Царствие мракобсеия. Пролог

Емельянов Вадим
        История эта случилась давным-давно в мире читателю неведомом, хотя и не столь далёком. Многие жители мира сего благодаря своим ученым знали, что живут на поверхности огромного шара, и тот вращается вокруг звезды. Вокруг неё же на разных орбитах расположены еще три шара, один ближе к светилу, два других – дальше. Шар покрывали многочисленные острова, большие и малые, а также несметное количество морей и озер. Людьми была заселена относительно небольшая часть шара, и эта часть носила название «королевство Закомбарье». И хотя за его пределами существовали и крупные селения, и даже маленькие страны, но на факт их существования принято было закрывать глаза.

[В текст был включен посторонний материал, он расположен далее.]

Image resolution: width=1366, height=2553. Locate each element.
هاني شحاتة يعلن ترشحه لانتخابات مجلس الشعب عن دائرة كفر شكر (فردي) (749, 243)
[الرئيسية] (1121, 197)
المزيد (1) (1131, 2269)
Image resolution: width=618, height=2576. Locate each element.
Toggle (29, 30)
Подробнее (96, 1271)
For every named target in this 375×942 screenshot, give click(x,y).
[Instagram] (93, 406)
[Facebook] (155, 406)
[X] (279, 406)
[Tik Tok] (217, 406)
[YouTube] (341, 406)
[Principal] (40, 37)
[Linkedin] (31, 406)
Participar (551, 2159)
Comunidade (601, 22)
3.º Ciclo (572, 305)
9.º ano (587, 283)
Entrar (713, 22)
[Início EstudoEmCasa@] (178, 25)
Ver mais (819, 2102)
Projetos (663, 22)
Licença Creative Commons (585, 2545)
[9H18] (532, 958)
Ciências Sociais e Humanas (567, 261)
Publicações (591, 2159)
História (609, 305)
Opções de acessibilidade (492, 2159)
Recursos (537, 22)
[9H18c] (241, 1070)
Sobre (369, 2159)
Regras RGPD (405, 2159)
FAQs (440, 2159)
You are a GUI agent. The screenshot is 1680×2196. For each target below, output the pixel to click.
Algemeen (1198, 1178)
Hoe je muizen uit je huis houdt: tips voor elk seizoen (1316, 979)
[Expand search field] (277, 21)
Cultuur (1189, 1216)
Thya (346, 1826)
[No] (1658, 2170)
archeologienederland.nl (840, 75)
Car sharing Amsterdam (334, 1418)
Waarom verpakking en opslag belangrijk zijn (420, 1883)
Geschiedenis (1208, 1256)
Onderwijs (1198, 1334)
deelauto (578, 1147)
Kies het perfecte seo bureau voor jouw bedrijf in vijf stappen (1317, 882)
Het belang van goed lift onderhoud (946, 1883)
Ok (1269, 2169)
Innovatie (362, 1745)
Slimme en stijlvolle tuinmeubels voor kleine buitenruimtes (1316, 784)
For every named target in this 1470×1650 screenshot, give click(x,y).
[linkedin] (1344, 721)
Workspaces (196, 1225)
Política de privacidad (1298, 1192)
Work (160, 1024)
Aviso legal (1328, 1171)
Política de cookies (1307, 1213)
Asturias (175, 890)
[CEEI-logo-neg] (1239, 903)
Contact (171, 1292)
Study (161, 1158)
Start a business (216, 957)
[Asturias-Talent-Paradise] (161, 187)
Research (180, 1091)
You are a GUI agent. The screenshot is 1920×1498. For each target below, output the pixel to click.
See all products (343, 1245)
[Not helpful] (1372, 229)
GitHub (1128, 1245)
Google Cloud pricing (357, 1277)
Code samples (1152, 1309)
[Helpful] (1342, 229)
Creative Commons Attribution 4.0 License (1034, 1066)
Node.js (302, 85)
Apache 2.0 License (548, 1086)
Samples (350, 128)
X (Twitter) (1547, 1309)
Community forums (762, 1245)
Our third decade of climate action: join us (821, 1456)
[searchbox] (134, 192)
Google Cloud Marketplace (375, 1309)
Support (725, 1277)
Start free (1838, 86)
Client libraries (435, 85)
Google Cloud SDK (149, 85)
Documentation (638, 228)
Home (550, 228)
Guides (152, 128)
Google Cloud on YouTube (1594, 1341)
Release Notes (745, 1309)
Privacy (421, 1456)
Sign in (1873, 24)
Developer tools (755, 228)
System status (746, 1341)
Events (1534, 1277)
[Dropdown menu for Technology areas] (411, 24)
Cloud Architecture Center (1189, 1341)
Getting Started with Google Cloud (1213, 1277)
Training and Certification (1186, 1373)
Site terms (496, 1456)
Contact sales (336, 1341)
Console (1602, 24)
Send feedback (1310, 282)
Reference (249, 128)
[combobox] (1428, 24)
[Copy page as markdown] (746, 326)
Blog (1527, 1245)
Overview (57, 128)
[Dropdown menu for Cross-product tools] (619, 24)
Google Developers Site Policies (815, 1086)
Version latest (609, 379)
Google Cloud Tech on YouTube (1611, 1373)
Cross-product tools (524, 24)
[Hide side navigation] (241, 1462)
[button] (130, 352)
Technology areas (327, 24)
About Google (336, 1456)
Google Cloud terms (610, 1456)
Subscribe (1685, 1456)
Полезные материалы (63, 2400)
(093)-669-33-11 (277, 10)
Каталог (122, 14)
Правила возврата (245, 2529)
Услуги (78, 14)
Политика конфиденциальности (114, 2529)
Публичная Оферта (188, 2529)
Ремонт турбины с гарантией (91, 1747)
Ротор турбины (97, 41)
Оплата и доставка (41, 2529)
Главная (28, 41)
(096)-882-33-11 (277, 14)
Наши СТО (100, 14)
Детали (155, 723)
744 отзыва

        Даже именитые историки Закомбарья затруднялись сказать, сколь долго существует их славное королевство. Время от времени наука впадала в немилость, в результате чего безжалостно искоренялись любые полезные и объективные знания, а также уничтожались их носители, будь то книги, люди, либо что-то ещё.  Некогда один учёный опрометчиво посмел заявить, что «на третьей небесной сфере существуют моря и острова, подобные нашим, по коим беззаветно бродят рептилии, большие и малые», за что был лично сожжён верховным советником короля.
        В культуре Закомбарья время от времени появлялось такое занятное явление, как переписывание истории. Так или иначе, всякое будущее строится на фундаменте прошлого, и не всегда это прошлое подходит под то будущее, которое хочется построить. Народ вдруг задаётся вопросом: «Отчего подвиги наших предков столь скудны? Разве могли бы мы стать такими героями, ежели не были героями наши предки?» И всяк, кто умел писать, наперегонки строчил новые учебники, гласящие, что древние закомбарцы сдвинули все окрестные горы, вырыли все окрестные моря, а после отправились захватывать мир. И захватили бы, если бы их не остановили доблестные закомбарцы.
        Любой, кто осмеливался усомниться в логичности и подлинности такой истории или же требовал доказательств, подвергался публичному порицанию, избиению, но чаще всего – казни. Тоже публичной и демонстративной, дабы другим неповадно было.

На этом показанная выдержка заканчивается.